Collected data:

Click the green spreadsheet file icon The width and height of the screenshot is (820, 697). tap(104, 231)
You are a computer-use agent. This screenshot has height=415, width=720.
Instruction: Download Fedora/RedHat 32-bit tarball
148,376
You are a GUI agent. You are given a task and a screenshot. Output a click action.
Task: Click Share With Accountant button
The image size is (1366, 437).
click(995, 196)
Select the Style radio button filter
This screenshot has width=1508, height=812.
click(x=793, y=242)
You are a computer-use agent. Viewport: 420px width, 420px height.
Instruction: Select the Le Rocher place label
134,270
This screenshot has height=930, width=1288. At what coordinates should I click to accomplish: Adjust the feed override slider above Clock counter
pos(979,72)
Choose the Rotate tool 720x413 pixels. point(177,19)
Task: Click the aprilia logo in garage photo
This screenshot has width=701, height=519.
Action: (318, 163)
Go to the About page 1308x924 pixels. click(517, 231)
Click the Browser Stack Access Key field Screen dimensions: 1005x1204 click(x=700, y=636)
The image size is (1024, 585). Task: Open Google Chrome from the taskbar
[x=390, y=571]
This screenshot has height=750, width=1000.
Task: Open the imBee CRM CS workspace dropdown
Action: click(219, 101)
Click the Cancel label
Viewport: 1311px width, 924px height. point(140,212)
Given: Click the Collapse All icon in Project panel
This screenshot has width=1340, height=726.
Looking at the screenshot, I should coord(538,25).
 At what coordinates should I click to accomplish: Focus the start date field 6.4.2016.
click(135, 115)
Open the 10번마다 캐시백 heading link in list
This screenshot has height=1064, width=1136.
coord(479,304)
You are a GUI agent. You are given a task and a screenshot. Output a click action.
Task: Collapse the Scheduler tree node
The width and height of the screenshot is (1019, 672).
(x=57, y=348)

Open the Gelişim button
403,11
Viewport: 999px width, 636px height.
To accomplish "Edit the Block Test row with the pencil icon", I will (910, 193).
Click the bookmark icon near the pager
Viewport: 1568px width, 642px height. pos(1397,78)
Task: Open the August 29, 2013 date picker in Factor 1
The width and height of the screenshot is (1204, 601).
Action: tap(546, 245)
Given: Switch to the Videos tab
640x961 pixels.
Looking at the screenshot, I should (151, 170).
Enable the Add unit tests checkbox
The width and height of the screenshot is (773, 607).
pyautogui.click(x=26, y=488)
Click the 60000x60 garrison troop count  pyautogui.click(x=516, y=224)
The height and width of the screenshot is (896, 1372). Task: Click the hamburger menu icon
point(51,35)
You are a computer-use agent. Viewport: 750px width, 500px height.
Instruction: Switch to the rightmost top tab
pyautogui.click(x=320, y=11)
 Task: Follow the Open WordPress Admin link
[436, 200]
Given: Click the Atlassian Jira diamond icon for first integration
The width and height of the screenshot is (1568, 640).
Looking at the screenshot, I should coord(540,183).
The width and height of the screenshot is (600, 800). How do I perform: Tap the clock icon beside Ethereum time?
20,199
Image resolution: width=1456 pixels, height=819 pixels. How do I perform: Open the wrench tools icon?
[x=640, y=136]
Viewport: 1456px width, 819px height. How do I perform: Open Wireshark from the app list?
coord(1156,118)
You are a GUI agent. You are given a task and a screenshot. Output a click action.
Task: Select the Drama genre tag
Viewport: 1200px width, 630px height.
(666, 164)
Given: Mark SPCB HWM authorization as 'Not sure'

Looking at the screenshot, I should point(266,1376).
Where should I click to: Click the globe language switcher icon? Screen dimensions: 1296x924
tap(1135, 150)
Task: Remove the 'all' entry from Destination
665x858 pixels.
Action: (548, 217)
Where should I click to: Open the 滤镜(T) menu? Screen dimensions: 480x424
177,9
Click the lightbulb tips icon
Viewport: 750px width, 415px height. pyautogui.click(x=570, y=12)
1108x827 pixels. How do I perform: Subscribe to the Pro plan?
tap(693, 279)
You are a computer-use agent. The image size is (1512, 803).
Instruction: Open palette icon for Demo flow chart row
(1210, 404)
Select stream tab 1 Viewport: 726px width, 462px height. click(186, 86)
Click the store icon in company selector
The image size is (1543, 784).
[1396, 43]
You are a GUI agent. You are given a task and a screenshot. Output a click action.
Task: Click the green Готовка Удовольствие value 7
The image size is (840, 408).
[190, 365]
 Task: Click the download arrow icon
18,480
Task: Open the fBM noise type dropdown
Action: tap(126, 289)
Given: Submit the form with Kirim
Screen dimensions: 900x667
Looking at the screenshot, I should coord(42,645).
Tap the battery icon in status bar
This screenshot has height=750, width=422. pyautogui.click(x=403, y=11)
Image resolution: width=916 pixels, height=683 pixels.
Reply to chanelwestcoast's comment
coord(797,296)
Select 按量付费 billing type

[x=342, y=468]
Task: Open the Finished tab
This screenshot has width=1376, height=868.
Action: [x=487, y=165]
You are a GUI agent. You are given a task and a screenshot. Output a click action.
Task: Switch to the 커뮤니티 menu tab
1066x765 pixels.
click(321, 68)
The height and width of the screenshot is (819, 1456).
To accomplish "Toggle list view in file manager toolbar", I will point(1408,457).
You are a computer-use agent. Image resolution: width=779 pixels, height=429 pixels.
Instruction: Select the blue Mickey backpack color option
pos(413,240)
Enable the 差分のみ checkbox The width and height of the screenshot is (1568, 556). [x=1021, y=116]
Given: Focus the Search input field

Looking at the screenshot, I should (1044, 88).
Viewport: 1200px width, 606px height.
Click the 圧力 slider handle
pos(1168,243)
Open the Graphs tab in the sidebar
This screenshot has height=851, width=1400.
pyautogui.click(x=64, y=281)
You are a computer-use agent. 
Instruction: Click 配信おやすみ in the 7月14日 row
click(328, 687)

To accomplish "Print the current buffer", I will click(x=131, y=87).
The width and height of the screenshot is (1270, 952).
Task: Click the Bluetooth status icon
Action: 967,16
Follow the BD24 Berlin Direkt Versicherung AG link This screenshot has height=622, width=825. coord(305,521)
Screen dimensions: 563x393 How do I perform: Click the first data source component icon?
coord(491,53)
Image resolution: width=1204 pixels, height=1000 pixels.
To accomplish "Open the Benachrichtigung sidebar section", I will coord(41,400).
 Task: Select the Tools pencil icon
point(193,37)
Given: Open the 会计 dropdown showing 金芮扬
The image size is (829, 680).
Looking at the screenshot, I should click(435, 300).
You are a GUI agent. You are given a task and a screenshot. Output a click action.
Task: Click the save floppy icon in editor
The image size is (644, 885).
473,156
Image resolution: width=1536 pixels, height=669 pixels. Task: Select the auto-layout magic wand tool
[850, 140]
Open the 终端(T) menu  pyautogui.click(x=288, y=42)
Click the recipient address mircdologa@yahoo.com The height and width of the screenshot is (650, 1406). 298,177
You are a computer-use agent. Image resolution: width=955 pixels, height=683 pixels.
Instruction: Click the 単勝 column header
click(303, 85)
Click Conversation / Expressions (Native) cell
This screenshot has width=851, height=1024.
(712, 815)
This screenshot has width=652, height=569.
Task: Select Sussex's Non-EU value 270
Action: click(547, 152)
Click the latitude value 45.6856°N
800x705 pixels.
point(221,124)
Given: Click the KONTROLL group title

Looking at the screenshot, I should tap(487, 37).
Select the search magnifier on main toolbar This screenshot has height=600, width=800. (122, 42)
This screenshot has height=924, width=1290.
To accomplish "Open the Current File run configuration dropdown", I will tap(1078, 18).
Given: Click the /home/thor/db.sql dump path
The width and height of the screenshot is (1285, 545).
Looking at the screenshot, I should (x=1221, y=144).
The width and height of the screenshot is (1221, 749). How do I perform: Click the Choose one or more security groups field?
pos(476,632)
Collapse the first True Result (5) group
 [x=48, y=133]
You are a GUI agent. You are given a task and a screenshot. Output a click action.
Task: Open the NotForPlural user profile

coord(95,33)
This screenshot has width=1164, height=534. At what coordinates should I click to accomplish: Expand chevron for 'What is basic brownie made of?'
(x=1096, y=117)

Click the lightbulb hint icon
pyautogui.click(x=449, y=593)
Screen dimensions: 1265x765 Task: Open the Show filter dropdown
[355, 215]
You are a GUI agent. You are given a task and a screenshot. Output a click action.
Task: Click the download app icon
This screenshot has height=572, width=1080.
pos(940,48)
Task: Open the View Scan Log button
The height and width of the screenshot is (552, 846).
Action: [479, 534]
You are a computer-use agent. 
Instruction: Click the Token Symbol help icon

→ EXERCISE BRIEF:
Extract every line of the records that contains the string "accomplish", treating uppercase and lowercase as distinct.

→ RESULT FOR THIS TASK:
This screenshot has height=930, width=1288. At what coordinates should I click to accomplish: Adjust the feed override slider above Clock counter
 At what coordinates should I click to accomplish: Focus the start date field 6.4.2016.
To accomplish "Edit the Block Test row with the pencil icon", I will (910, 193).
To accomplish "Toggle list view in file manager toolbar", I will point(1408,457).
To accomplish "Print the current buffer", I will click(x=131, y=87).
To accomplish "Open the Benachrichtigung sidebar section", I will coord(41,400).
To accomplish "Open the Current File run configuration dropdown", I will tap(1078, 18).
This screenshot has width=1164, height=534. At what coordinates should I click to accomplish: Expand chevron for 'What is basic brownie made of?'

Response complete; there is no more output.